Ni unos ni otros tenían razón. Si la Iglesia está guiada por el Espíritu Santo y no puede apartarse del camino de la verdad, ni estaban equivocados los concilios anteriores y había necesidad de renegar de su enseñanza, ni puede tampoco equivocarse el último Concilio ecuménico. Necesariamente tiene que haber una continuidad en el magisterio de la Iglesia. Creemos firmemente en la asistencia especial del Espíritu cuando un concilio se reúne presidido por el legítimo sucesor de Pedro. Las promesas de Cristo no pueden fallar: “las puertas del infierno no prevalecerán” contra mi Iglesia, “yo estaré con vosotros todos los días hasta el fin del mundo” (Mt. 16 y Mt. 28).
Es cierto que el Vaticano II pidió una adaptación a los tiempos modernos. Se llevó a cabo una profunda revisión de la liturgia y hubo significativos cambios de actitud en el diálogo ecuménico e interreligioso; se impulsó el apostolado de los laicos y la Iglesia se mostró al mundo como más cercana. Todo ello no quiere decir que no existiese antes contacto alguno con las iglesias cristianas separadas, o que los laicos estuvieran ausentes (piénsese en la fuerza de la Acción Católica), ni mucho menos que la liturgia anterior al Concilio fuese equivocada o absurda.
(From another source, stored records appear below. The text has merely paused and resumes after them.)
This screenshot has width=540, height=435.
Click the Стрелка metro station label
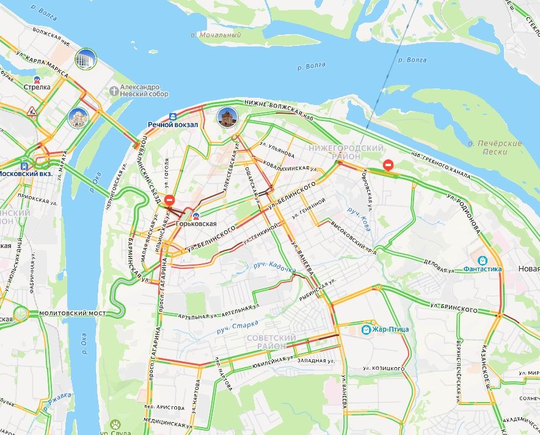[37, 87]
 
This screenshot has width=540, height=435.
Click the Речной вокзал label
[164, 125]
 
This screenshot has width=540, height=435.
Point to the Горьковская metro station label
[196, 224]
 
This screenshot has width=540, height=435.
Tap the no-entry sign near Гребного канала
[388, 165]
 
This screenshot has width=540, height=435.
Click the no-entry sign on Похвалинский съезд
[170, 200]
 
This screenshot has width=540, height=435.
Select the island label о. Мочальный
[216, 35]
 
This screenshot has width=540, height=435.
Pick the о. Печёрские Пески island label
[494, 147]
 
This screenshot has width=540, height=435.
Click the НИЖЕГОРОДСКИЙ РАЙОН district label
[346, 152]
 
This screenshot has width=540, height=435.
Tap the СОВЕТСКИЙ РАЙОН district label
[271, 342]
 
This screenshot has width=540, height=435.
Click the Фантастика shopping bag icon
[483, 260]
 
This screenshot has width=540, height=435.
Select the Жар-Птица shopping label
[390, 329]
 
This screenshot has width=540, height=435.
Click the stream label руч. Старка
[237, 326]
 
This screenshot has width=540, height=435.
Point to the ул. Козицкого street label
[383, 368]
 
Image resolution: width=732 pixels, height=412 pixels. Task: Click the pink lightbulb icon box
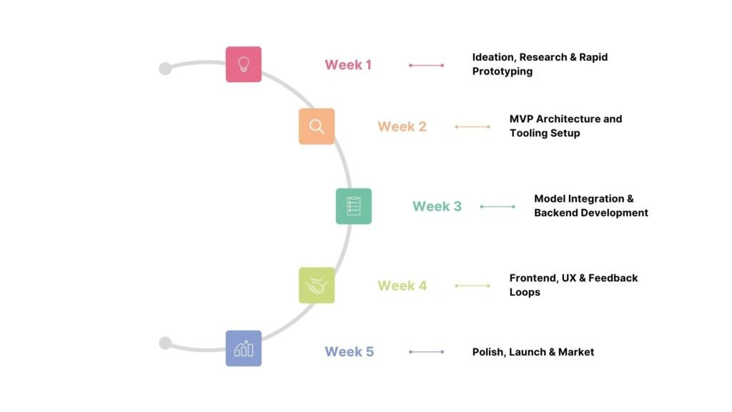[x=244, y=64]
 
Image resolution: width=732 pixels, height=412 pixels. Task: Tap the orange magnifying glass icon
[x=317, y=127]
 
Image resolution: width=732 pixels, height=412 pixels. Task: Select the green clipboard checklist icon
[x=354, y=206]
Es inadmisible pensar que el Concilio cambio la fe sobre los sacramentos: la necesidad del Bautismo, la presencia real de Cristo en la Eucaristía o el sentido sacrificial de la Misa,…
Esta división, a veces supuesta, otras desgraciadamente real, entre católicos “progres” que en nombre del Concilio quieren una Iglesia distinta a la de todos los siglos; y católicos “carcas” o tradicionalistas que renegando del Concilio quieren una Iglesia “como la de antes”; ha hecho y sigue haciendo un mal terrible a la Iglesia.
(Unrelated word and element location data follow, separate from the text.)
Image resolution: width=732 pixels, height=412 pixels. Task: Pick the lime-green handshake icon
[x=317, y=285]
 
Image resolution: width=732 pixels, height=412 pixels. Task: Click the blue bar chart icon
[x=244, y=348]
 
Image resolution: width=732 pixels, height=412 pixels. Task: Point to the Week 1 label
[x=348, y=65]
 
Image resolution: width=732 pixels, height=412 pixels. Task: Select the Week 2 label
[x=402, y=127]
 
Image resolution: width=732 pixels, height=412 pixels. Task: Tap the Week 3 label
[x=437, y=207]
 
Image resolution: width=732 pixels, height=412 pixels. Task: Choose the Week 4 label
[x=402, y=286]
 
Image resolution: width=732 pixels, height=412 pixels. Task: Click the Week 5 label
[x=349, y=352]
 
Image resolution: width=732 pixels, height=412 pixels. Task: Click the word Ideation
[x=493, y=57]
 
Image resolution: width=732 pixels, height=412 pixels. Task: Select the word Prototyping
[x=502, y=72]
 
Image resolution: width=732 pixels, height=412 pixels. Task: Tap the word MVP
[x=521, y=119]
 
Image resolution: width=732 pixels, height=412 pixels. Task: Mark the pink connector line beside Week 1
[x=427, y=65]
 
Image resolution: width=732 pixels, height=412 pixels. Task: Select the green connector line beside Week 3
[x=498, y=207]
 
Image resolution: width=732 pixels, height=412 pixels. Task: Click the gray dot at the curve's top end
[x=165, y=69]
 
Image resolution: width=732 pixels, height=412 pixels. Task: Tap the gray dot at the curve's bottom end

La solución no es buscar un equilibrio en el justo centro entre las dos tendencias; como si cada uno tuviese que decidir por sí mismo dónde está la exageración de un bando o del otro. Basta simplemente ser fieles a la Iglesia en su magisterio milenario, desde el Concilio de Jerusalén al Concilio Vaticano II. Se trata de leer el Concilio y el Catecismo de la Iglesia Católica; las encíclicas de Juan Pablo II y las de Benedicto XVI. Y si me hace falta profundizar algún tema recurrir a Pío XII, a León XIII o a San León Magno. Y si queremos asegurarnos más en la doctrina católica tenemos los innumerables escritos de los santos, sobre todo de los doctores y doctoras de la Iglesia. No se trata de ser “carcas” o “progres” sino de ser sencillamente CATÓLICOS.